### Supplied text ###

# Gaggia Classic or Sage Duo Temo Pro



## Weymouth (Oct 2, 2018)

I'm pretty set on the idea of a DTP but should I be looking at the Gaggia Classic too?


----------



## Dayks (Nov 19, 2016)

I had a classic as my first real machine and was fairly happy with it, I do much prefer my DTP that I am using now though, the temperature varies so much on the classic that it is difficult to make consistent drinks.

I don't think that the DTP is perfect with the temperature but it is better than the classic.


----------



## L&R (Mar 8, 2018)

Classic all the time, you should know how to use it though







. I mean you have to invest in learning.

BR


----------



## Weymouth (Oct 2, 2018)

L&R said:


> Classic all the time, you should know how to use it though
> 
> 
> 
> ...


Is what way is the classic better than the DTP?


----------



## L&R (Mar 8, 2018)

Simple yet effective design and internals, full size portafilter, yes upgrade will come and you won't give away all baskets, tampers etc. For me this is the first machine to start with, afterwards comes HX and double boilers. Sage is also capable but I personally wouldn't go this direction. Temp surf w Classic is easy and maintenance as well. Upgrading Classic is real fun too, OPV adjust, brass shower plate and Rancilio steam wand and last but not least adding PID. Of course the money is yours so it is up to you.


----------



## Weymouth (Oct 2, 2018)

L&R said:


> Simple yet effective design and internals, full size portafilter, yes upgrade will come and you won't give away all baskets, tampers etc. For me this is the first machine to start with, afterwards comes HX and double boilers. Sage is also capable but I personally wouldn't go this direction. Temp surf w Classic is easy and maintenance as well. Upgrading Classic is real fun too, OPV adjust, brass shower plate and Rancilio steam wand and last but not least adding PID. Of course the money is yours so it is up to you.

### Data shown ###

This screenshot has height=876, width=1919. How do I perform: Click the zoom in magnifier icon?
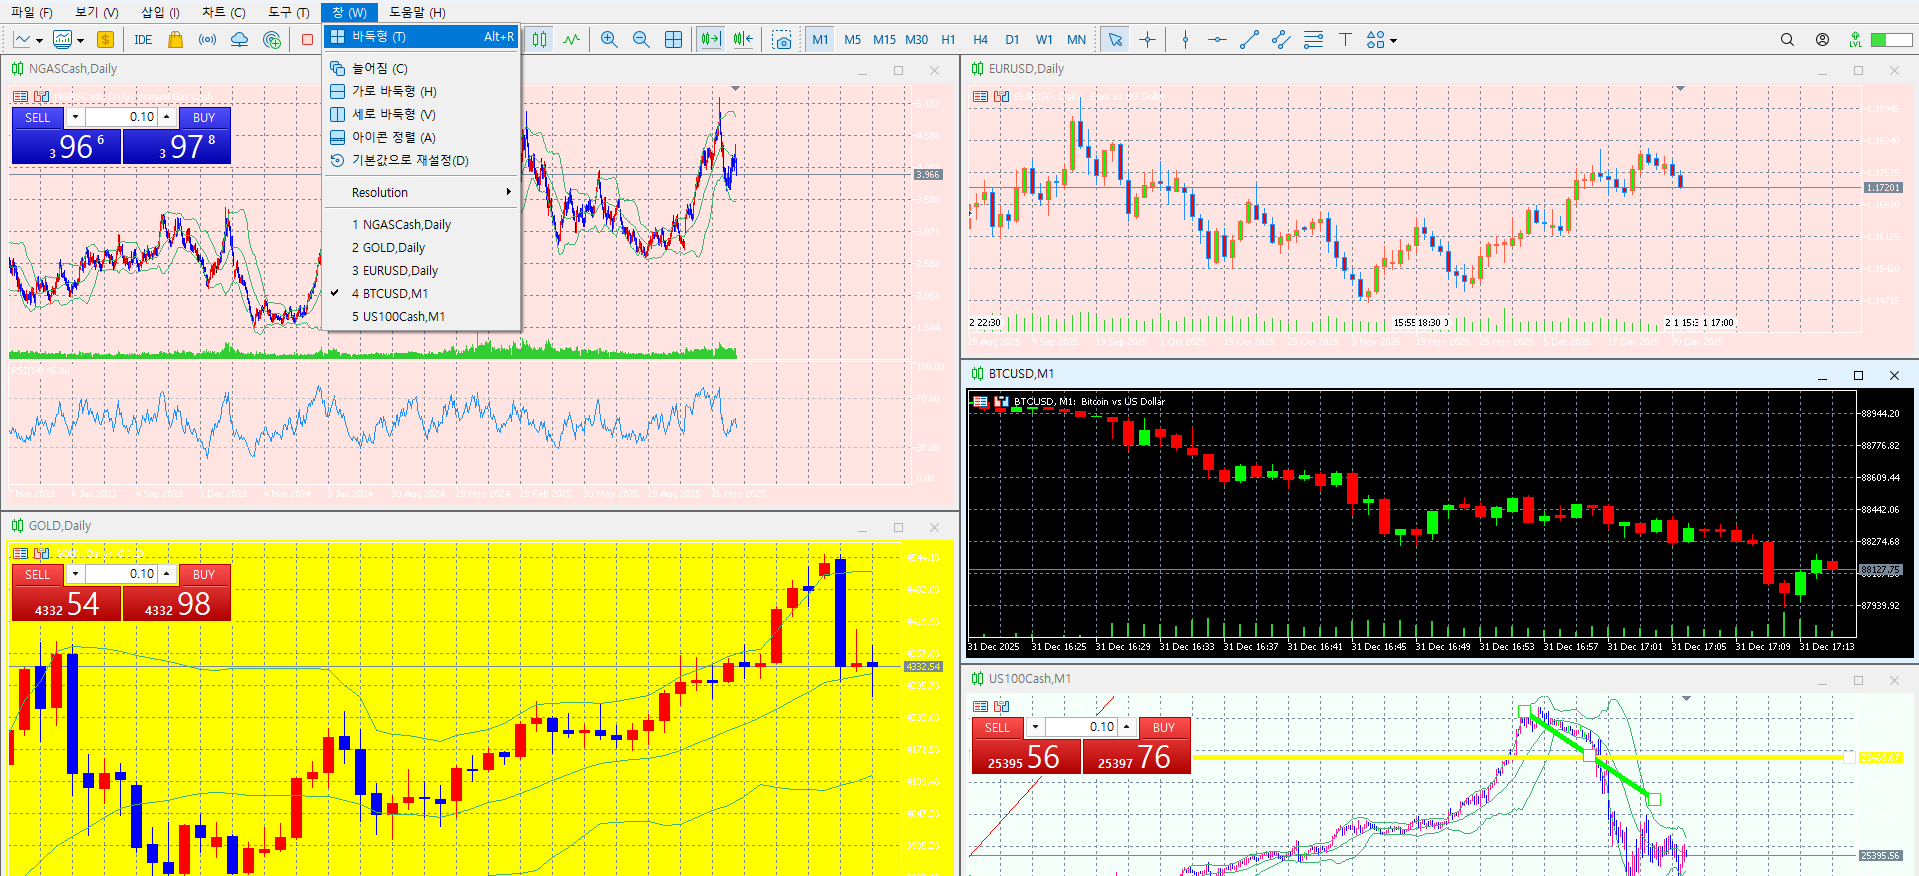[609, 40]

###

**Given problem:** Return the full espresso machine thread word for word, from its title through the final post.

**Reply to the task:**
# Gaggia Classic or Sage Duo Temo Pro



## Weymouth (Oct 2, 2018)

I'm pretty set on the idea of a DTP but should I be looking at the Gaggia Classic too?


----------



## Dayks (Nov 19, 2016)

I had a classic as my first real machine and was fairly happy with it, I do much prefer my DTP that I am using now though, the temperature varies so much on the classic that it is difficult to make consistent drinks.

I don't think that the DTP is perfect with the temperature but it is better than the classic.


----------



## L&R (Mar 8, 2018)

Classic all the time, you should know how to use it though







. I mean you have to invest in learning.

BR


----------



## Weymouth (Oct 2, 2018)

L&R said:


> Classic all the time, you should know how to use it though
> 
> 
> 
> ...


Is what way is the classic better than the DTP?


----------



## L&R (Mar 8, 2018)

Simple yet effective design and internals, full size portafilter, yes upgrade will come and you won't give away all baskets, tampers etc. For me this is the first machine to start with, afterwards comes HX and double boilers. Sage is also capable but I personally wouldn't go this direction. Temp surf w Classic is easy and maintenance as well. Upgrading Classic is real fun too, OPV adjust, brass shower plate and Rancilio steam wand and last but not least adding PID. Of course the money is yours so it is up to you.


----------



## Weymouth (Oct 2, 2018)

L&R said:


> Simple yet effective design and internals, full size portafilter, yes upgrade will come and you won't give away all baskets, tampers etc. For me this is the first machine to start with, afterwards comes HX and double boilers. Sage is also capable but I personally wouldn't go this direction. Temp surf w Classic is easy and maintenance as well. Upgrading Classic is real fun too, OPV adjust, brass shower plate and Rancilio steam wand and last but not least adding PID. Of course the money is yours so it is up to you.